(Prompt)
Word for word, retype the lines from the one containing "You are a GUI" to the one containing "Viewport: 1021px width, 759px height." below, keeping both end lines and dropping the pictures.

(Data to examine)
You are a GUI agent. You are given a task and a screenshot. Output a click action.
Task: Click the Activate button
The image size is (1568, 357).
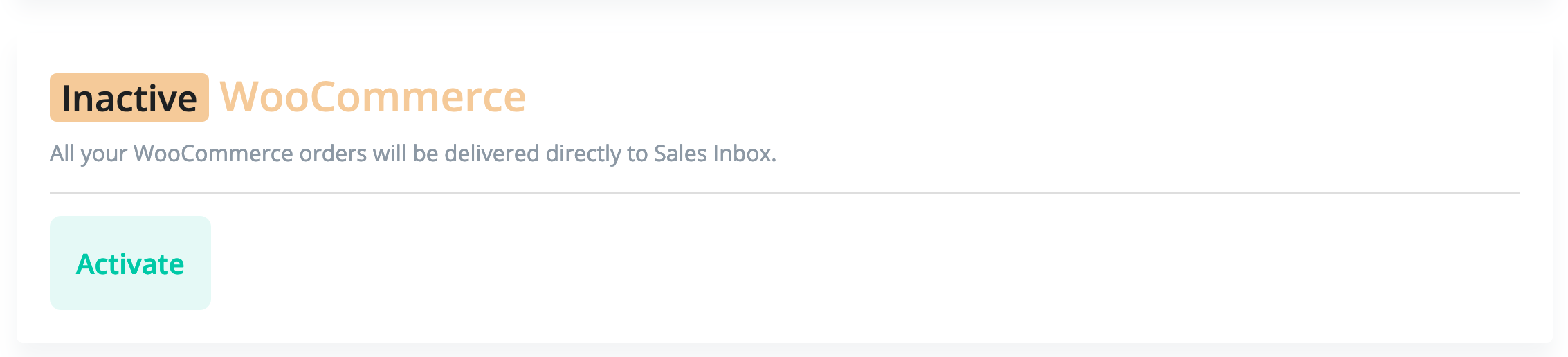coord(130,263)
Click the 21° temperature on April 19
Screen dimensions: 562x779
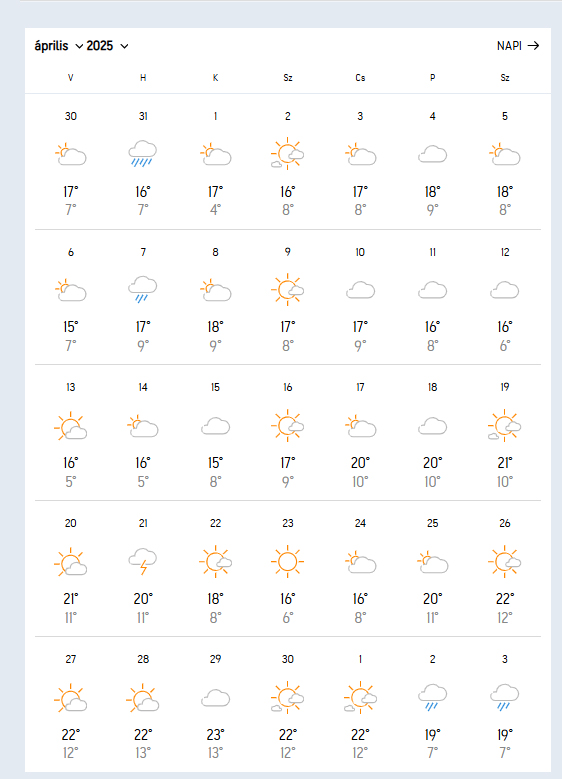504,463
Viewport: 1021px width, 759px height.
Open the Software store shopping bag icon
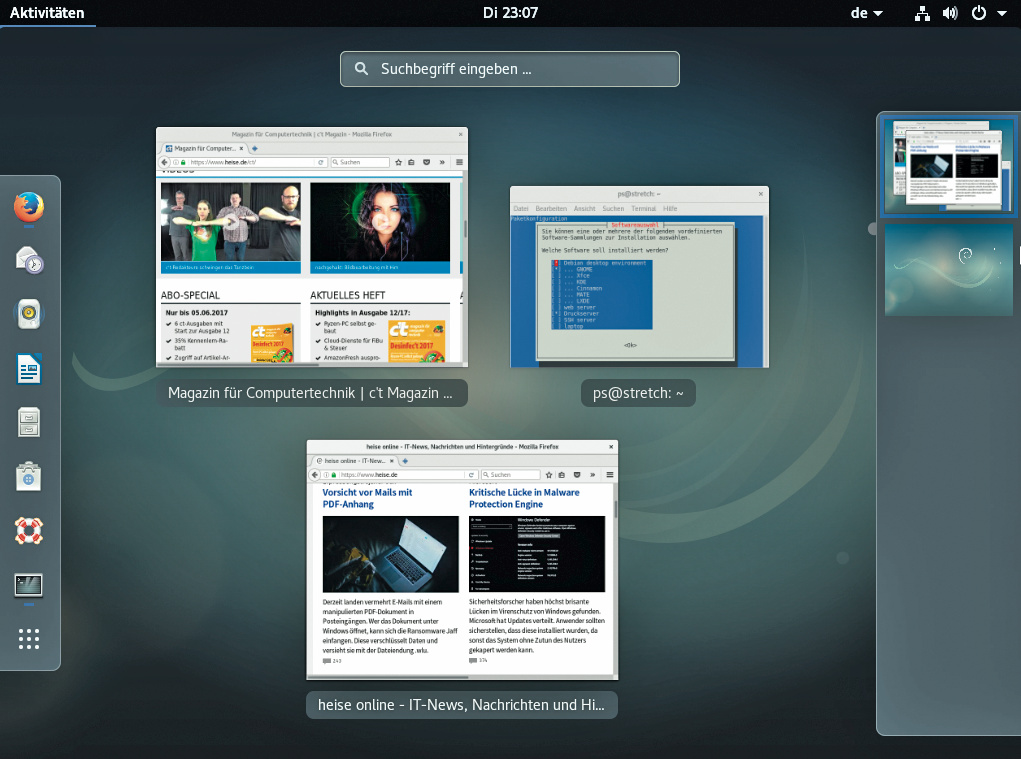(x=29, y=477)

* * *

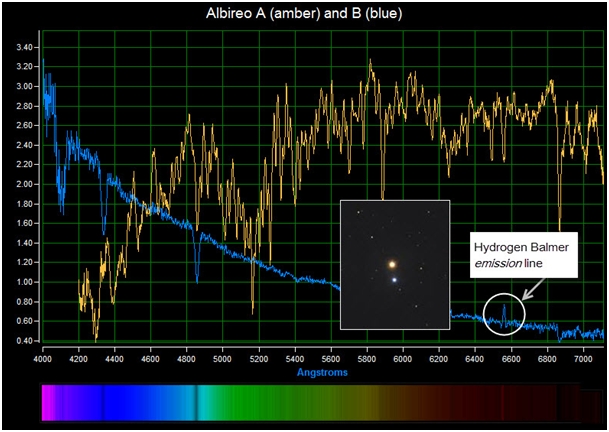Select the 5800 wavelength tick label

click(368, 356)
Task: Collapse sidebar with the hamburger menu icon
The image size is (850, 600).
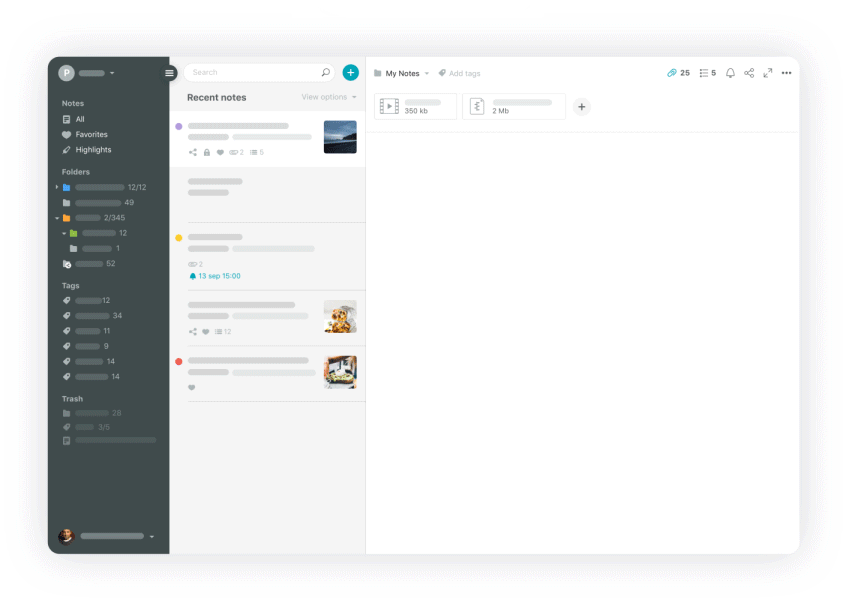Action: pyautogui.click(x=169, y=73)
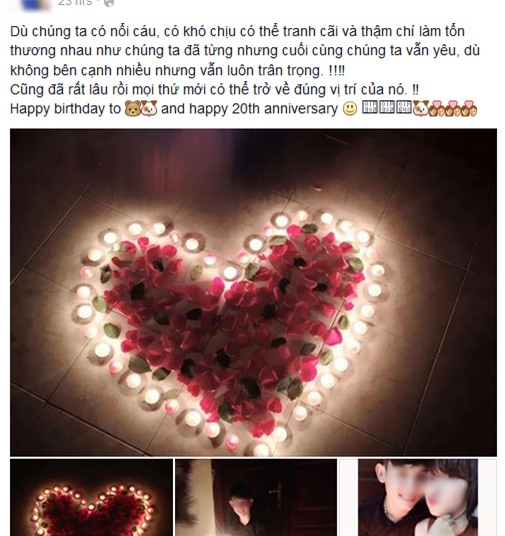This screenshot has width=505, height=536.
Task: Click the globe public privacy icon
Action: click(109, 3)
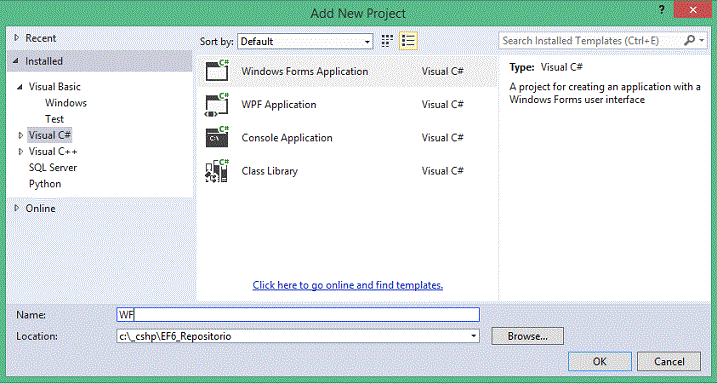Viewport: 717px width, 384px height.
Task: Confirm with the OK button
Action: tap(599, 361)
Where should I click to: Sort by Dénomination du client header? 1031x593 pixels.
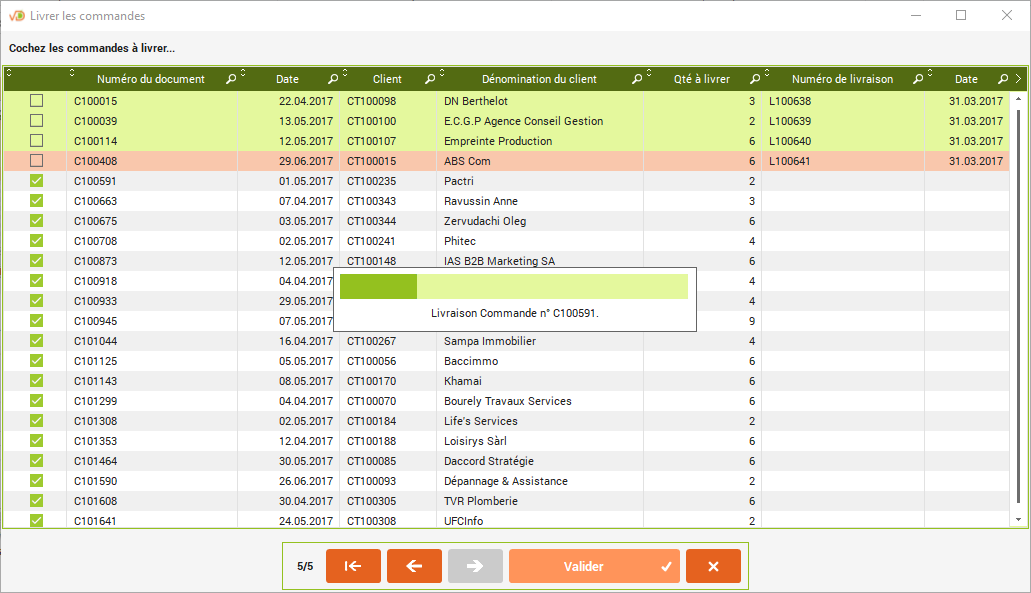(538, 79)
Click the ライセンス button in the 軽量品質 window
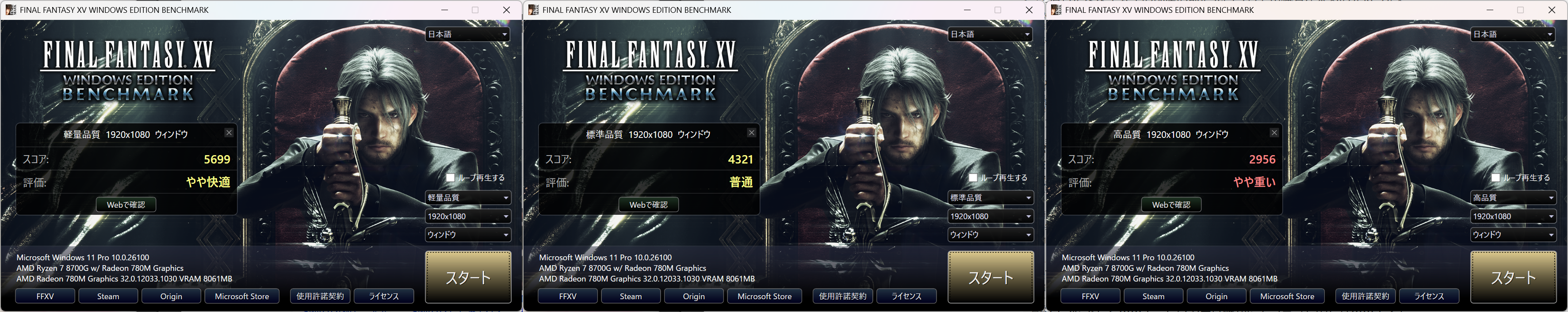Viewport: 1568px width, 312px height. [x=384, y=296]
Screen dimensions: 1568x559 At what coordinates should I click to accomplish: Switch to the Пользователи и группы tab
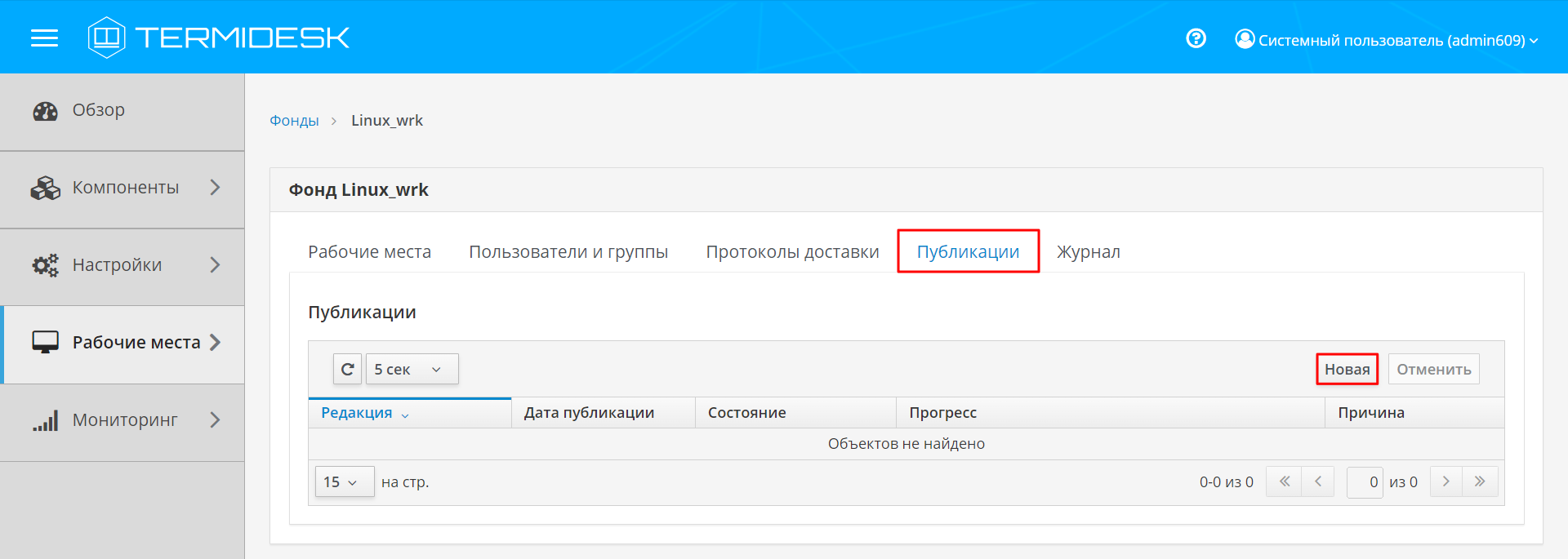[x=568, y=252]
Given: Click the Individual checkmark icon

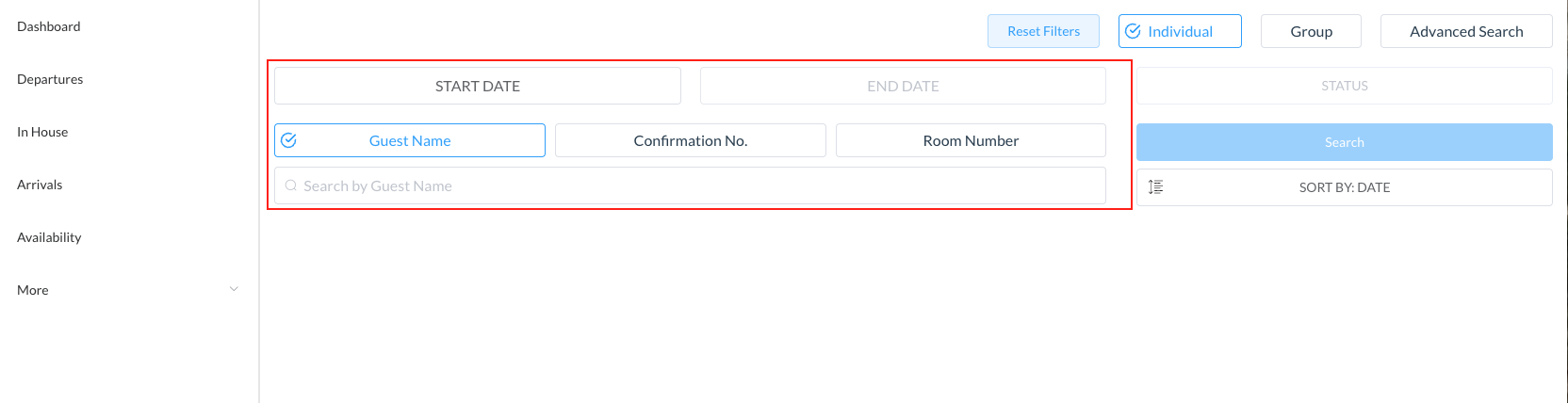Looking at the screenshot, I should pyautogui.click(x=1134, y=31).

(Your response)
You are a GUI agent. You are given a task and a screenshot. Output a click action.
Task: Click the Activate button
The image size is (1568, 357).
coord(130,263)
Click the 21° temperature on April 19
Screen dimensions: 562x779
504,463
Viewport: 1021px width, 759px height.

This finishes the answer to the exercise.